4. Create a financial not-to-do list. As crucial as a financial to-do list is to your long-term financial security, creating a not-to-do list is equally important. That’s because a not-to-do list can help you avoid some of the mistakes that may be keeping you from making the most of your money. For example, do not:

  • Try to time the market. No one knows for certain which way the market will head next. Instead, be strategic and thoughtful about your investment decisions.
  • Make investing decisions in isolation. Rather, consider how each may impact your overall financial goals.
  • Delay saving for retirement.

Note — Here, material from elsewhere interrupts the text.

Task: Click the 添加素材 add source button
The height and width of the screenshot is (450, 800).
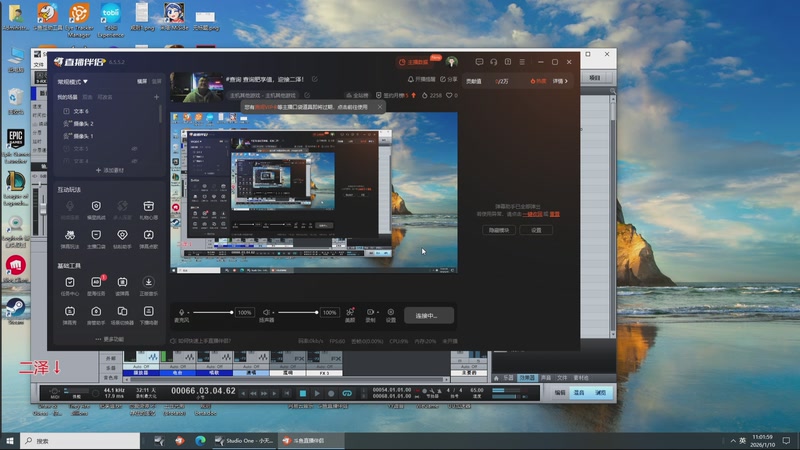Action: (108, 171)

The sooner you get started, the greater the impact time and compounding may have on your ability to build financial security for the future.
  • Tap your retirement savings unless in an emergency. Taking money from your account is like borrowing from your future to pay for your present needs.
  • Ignore the important role risk plays in your portfolio’s ability to grow over time.
  • Minimize the impact of inflation on your money’s future buying power.
  • Set it and forget it. Review your investments periodically to make sure they’re performing as expected. If they’re not, be ready to make changes as needed.

5. Assess your current situation. Over time, your personal and financial situation is likely to change. Consider how this may impact your goals, risk tolerance and time frame, as well as your investment and insurance planning.

6. Update your estate planning documents. Make sure you have a properly drafted and signed advance health care directive, and durable financial and health care power of attorney so that someone you trust can make health and/or financial decisions in the event you become incapacitated. Check to see that your will (and any trust) accurately reflects your wishes and that the beneficiaries on your retirement accounts and life insurance policies are up to date. Consider working with an estate attorney to review and update any documents necessary to ensure your goals are met with minimal delay and expense.

With 2014 behind us, don’t feel pressured to make resolutions because you feel you should. Instead, open yourself to the possibility that setting concrete financial goals can be the start of some truly positive changes in your life. For help, contact your financial representative.

Remember, the clearer your goals are, the more confident and motivated you’ll be to take the right financial steps in 2015 and beyond. Best to you in the New Year, and happy goal setting!